Dispuesta a trepar hasta el cielo y asomarme al otro lado del mundo, salgo y tomo el camino cubierto de hojas húmedas que bordea las chacras linderas al Hostel.
Llego a la ruta 40 (ex 258) y sigo hacia el sur. Camino por la banquina unos 4 kilómetros y antes de llegar al Paralelo 42, tomo el acceso al Cerro Piltriquitrón, sobre la izquierda de la ruta. Ingreso a Villa Turismo.
Salí del Hostel a las 10.30. La cumbre del Piltriquitrón está a 2.260 metros sobre el nivel del mar.

¡Ea, Cumbre... no te muevas de ahí que ya voy!

Comienzo el ascenso entre las cabañas semiocultas por los árboles y cercos de los jardines de la Villa. En auto sólo llegás hasta la Plataforma de Parapentes, 14 Km más arriba. Luego, dicen, allí se termina el camino y uno sigue por un sendero.
Y basta que alguien mencione la palabra sendero para que inmediatamente por mi médula, venas y piel de serpiente comience a fluir una poderosa energía que me pone en movimiento. No sé si se trata de locura innata o adquirida. No viene al caso analizarlo porque, como sea, me gustan los senderos y recorrerlos me llena de satisfacción.

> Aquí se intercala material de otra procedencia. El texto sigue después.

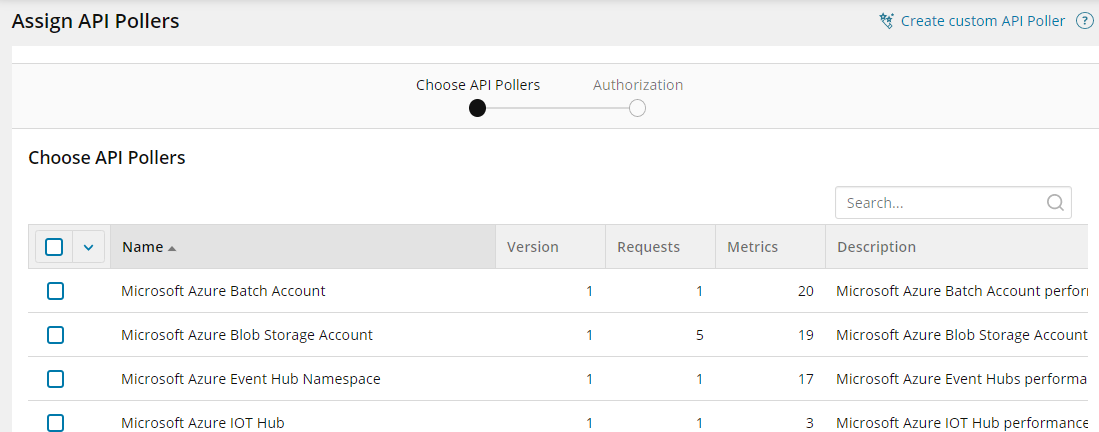Go to the Authorization step
The image size is (1099, 432).
[x=638, y=85]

Una camioneta se acerca por detrás. Por el ruido, viene subiendo a mil Es de color claro, trompa ancha y cuadrada, doble cabina. Supongo tiene sus años. Patente blanca. Extranjeros. Gringos.

Cualquiera de mis hijos diría en el acto, marca, modelo, año y cualquier reforma o agregado que le hubieren hecho a su diseño original. No es mi caso. Aunque mencionar los datos referidos denota una esmerada observación de mi parte.

Pasan a mi lado y el bochinche lo produce la caja cuando salta sobre las irregularidades del terreno. Alguien me saluda desde adentro. Saludo.
Fantaseo con hacer dedo: acorto tiempos y alivio esfuerzo. Pero desisto porque el objetivo es otro.
Bay, bay camioneta.

Cruzo la villa y luego comienza el camino que serpentea por la parte inferior del cerro. Más adelante me encuentro con la entrada de un atajo indicado por Marcelo (Brzl) en el Hostel, apenas referida por un pequeño poste clavado entre la abundante vegetación. Sigo por un sendero mágico, silencioso. Oscuro y fresco. Increíble.
No tengo el talento de Neruda para describir este universo vegetal con un puñado de palabras, hacerlo transferible. Lo atesoro para mí en experiencia íntima, personal. Prefiero que me quieras a que me digas que me quieras.

Doy con una vertiente de agua clara. Mojo mi cabeza y bebo un trago.
Retomo luego el camino. Creo que acorté dos grandes curvas. No traigo mapa conmigo y no hay demasiados carteles. Mejor, así no me engancho calculando mentalmente distancias y tiempos.
Las señales, discretos referentes, aparecen exactamente en el momento que me quedo sin aire. De algún modo me dicen: Ey, no subís sola. Acá estoy yo diciéndote que más adelante viene algo digno de tu esfuerzo. Mové el culo.

(Si uno afirma las piernas abiertas desde la cadera, apoya bien los pies y usa el culo como timón, tranco a tranco, asciende)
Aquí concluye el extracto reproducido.